■ Assignment
Return every entry exactly. Leave nothing out.

■ Supplied material
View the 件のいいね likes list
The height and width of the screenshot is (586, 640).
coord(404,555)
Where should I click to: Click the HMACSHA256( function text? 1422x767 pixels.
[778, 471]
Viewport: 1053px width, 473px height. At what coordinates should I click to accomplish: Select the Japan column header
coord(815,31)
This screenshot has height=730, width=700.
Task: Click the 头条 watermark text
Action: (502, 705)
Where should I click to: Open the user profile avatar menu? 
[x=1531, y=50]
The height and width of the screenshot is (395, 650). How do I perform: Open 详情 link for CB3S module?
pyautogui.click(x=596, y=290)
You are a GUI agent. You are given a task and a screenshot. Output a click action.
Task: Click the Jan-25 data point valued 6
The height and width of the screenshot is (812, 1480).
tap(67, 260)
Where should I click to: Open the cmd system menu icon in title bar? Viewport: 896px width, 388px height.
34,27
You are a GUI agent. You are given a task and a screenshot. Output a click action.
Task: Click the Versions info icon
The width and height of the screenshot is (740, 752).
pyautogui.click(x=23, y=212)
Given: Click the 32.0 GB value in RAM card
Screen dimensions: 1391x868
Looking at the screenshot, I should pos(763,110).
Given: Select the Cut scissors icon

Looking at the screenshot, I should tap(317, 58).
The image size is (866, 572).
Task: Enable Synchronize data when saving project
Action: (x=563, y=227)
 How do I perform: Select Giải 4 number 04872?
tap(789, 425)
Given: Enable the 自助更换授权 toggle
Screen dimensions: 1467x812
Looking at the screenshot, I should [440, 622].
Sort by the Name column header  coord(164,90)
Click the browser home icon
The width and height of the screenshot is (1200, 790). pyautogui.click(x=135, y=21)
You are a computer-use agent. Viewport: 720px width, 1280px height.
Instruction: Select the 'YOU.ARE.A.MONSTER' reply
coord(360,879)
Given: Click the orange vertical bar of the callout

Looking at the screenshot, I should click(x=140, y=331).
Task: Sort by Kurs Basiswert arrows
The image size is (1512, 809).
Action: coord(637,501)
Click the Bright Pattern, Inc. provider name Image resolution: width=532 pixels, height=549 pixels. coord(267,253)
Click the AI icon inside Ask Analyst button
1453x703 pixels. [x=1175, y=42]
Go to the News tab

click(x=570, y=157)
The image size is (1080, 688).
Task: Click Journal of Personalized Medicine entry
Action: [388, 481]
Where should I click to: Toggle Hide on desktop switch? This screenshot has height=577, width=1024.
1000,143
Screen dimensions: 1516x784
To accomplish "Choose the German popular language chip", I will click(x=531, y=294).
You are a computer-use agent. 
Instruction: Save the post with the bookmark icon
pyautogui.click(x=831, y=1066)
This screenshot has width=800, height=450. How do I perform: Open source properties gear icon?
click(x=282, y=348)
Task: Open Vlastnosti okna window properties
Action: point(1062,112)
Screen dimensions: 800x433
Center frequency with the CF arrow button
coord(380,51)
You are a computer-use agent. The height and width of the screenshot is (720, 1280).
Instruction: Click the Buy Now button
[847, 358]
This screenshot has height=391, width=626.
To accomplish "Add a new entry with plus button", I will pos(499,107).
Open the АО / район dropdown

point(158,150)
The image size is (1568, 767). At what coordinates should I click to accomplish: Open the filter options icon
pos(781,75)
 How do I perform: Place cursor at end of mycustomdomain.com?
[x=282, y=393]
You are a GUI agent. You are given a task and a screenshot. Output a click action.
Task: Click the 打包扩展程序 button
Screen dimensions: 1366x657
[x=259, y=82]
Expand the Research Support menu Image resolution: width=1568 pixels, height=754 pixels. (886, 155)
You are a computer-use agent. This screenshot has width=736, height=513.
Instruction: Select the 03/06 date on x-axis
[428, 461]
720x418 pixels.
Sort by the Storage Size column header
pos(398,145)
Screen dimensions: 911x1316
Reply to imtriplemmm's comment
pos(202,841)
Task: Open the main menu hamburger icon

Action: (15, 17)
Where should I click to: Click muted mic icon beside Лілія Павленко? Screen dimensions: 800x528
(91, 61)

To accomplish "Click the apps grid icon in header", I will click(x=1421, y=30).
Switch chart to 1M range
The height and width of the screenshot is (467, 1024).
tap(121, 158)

■ Your response
View the 件のいいね likes list
The height and width of the screenshot is (586, 640).
coord(404,555)
Where should I click to: Click the HMACSHA256( function text? 1422x767 pixels.
[778, 471]
Viewport: 1053px width, 473px height. At what coordinates should I click to accomplish: Select the Japan column header
coord(815,31)
This screenshot has height=730, width=700.
Task: Click the 头条 watermark text
Action: (502, 705)
Where should I click to: Open the user profile avatar menu? 
[x=1531, y=50]
The height and width of the screenshot is (395, 650). How do I perform: Open 详情 link for CB3S module?
pyautogui.click(x=596, y=290)
You are a GUI agent. You are given a task and a screenshot. Output a click action.
Task: Click the Jan-25 data point valued 6
The height and width of the screenshot is (812, 1480).
tap(67, 260)
Where should I click to: Open the cmd system menu icon in title bar? Viewport: 896px width, 388px height.
34,27
You are a GUI agent. You are given a task and a screenshot. Output a click action.
Task: Click the Versions info icon
The width and height of the screenshot is (740, 752).
pyautogui.click(x=23, y=212)
Given: Click the 32.0 GB value in RAM card
Screen dimensions: 1391x868
Looking at the screenshot, I should pos(763,110).
Given: Select the Cut scissors icon

Looking at the screenshot, I should tap(317, 58).
The image size is (866, 572).
Task: Enable Synchronize data when saving project
Action: (x=563, y=227)
 How do I perform: Select Giải 4 number 04872?
tap(789, 425)
Given: Enable the 自助更换授权 toggle
Screen dimensions: 1467x812
Looking at the screenshot, I should [440, 622].
Sort by the Name column header  coord(164,90)
Click the browser home icon
The width and height of the screenshot is (1200, 790). pyautogui.click(x=135, y=21)
You are a computer-use agent. Viewport: 720px width, 1280px height.
Instruction: Select the 'YOU.ARE.A.MONSTER' reply
coord(360,879)
Given: Click the orange vertical bar of the callout

Looking at the screenshot, I should click(x=140, y=331).
Task: Sort by Kurs Basiswert arrows
The image size is (1512, 809).
Action: coord(637,501)
Click the Bright Pattern, Inc. provider name Image resolution: width=532 pixels, height=549 pixels. coord(267,253)
Click the AI icon inside Ask Analyst button
1453x703 pixels. [x=1175, y=42]
Go to the News tab

click(x=570, y=157)
The image size is (1080, 688).
Task: Click Journal of Personalized Medicine entry
Action: [388, 481]
Where should I click to: Toggle Hide on desktop switch? This screenshot has height=577, width=1024.
1000,143
Screen dimensions: 1516x784
To accomplish "Choose the German popular language chip", I will click(x=531, y=294).
You are a computer-use agent. 
Instruction: Save the post with the bookmark icon
pyautogui.click(x=831, y=1066)
This screenshot has width=800, height=450. How do I perform: Open source properties gear icon?
click(x=282, y=348)
Task: Open Vlastnosti okna window properties
Action: point(1062,112)
Screen dimensions: 800x433
Center frequency with the CF arrow button
coord(380,51)
You are a computer-use agent. The height and width of the screenshot is (720, 1280).
Instruction: Click the Buy Now button
[847, 358]
This screenshot has height=391, width=626.
To accomplish "Add a new entry with plus button", I will pos(499,107).
Open the АО / район dropdown

point(158,150)
The image size is (1568, 767). At what coordinates should I click to accomplish: Open the filter options icon
pos(781,75)
 How do I perform: Place cursor at end of mycustomdomain.com?
[x=282, y=393]
You are a GUI agent. You are given a task and a screenshot. Output a click action.
Task: Click the 打包扩展程序 button
Screen dimensions: 1366x657
[x=259, y=82]
Expand the Research Support menu Image resolution: width=1568 pixels, height=754 pixels. (886, 155)
You are a computer-use agent. This screenshot has width=736, height=513.
Instruction: Select the 03/06 date on x-axis
[428, 461]
720x418 pixels.
Sort by the Storage Size column header
pos(398,145)
Screen dimensions: 911x1316
Reply to imtriplemmm's comment
pos(202,841)
Task: Open the main menu hamburger icon

Action: (15, 17)
Where should I click to: Click muted mic icon beside Лілія Павленко? Screen dimensions: 800x528
(91, 61)

To accomplish "Click the apps grid icon in header", I will click(x=1421, y=30).
Switch chart to 1M range
The height and width of the screenshot is (467, 1024).
tap(121, 158)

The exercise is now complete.